DATA SUPPLIED
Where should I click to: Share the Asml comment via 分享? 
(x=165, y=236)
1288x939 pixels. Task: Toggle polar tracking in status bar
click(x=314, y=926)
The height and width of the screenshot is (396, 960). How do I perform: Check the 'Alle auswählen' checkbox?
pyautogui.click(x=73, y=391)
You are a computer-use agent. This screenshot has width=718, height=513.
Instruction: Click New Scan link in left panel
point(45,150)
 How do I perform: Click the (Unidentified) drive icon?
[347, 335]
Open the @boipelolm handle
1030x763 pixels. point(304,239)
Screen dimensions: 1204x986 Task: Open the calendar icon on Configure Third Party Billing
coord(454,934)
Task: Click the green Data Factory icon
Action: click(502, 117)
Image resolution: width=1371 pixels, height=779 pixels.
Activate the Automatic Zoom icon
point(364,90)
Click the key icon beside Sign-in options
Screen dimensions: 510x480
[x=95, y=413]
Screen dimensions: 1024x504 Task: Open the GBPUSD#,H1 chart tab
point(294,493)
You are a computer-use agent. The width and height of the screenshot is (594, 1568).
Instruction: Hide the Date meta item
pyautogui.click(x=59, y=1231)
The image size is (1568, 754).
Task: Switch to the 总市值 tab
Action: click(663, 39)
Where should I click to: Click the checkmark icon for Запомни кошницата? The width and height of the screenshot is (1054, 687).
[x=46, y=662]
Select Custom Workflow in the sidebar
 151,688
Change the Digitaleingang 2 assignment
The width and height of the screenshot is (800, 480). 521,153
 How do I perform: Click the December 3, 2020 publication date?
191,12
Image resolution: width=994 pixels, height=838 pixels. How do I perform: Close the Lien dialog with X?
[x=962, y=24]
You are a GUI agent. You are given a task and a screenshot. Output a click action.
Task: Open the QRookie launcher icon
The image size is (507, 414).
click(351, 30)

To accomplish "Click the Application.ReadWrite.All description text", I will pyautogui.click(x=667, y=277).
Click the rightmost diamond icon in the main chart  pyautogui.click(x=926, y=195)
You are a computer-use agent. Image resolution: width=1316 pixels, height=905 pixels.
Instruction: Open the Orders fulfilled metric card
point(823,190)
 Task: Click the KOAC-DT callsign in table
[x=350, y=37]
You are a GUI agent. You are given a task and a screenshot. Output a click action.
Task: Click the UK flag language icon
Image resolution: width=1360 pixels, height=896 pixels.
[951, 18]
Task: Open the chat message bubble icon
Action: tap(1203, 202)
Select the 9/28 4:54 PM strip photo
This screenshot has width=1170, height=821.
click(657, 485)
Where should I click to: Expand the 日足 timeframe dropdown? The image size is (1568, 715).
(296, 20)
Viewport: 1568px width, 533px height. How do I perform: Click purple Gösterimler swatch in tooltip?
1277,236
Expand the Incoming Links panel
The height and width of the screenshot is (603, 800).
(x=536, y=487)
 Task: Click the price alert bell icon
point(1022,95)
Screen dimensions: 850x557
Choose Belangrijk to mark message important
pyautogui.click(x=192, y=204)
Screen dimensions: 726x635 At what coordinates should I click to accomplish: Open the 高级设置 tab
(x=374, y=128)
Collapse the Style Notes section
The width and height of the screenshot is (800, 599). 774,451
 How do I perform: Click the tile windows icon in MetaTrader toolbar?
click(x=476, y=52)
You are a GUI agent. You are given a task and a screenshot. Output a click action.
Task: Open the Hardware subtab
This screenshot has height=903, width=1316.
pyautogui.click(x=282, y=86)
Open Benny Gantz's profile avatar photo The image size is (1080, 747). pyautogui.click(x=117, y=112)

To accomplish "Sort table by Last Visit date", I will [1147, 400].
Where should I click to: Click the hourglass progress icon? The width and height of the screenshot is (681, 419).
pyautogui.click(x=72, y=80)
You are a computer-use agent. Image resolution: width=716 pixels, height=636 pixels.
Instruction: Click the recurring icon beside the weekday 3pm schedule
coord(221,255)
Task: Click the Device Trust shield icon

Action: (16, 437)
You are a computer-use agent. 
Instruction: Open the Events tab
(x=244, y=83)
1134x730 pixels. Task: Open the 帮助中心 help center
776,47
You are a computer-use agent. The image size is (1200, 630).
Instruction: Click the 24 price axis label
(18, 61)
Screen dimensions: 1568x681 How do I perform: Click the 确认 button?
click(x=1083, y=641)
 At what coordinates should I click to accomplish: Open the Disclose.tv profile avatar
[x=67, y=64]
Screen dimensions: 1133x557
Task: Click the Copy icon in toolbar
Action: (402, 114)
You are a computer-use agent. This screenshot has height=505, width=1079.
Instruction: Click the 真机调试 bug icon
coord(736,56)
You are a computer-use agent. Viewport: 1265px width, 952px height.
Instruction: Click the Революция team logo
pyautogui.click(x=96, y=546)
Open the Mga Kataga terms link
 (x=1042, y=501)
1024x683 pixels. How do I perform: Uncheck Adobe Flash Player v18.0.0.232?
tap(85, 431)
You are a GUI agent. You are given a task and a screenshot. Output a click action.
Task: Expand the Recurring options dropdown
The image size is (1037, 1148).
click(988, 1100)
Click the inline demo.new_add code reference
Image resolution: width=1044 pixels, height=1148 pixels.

INSTRUCTIONS TO FOLLOW
Which lines of the data contain the string "computer"? Copy each one.

TASK RESPONSE
You are a computer-use agent. This screenshot has width=718, height=513.
You are a computer-use agent. The width and height of the screenshot is (594, 1568).
You are a computer-use agent. Image resolution: width=1316 pixels, height=905 pixels.
You are a computer-use agent. Image resolution: width=716 pixels, height=636 pixels.
You are a computer-use agent. 
You are a computer-use agent. The image size is (1200, 630).
You are a computer-use agent. This screenshot has height=505, width=1079.
You are a computer-use agent. Viewport: 1265px width, 952px height.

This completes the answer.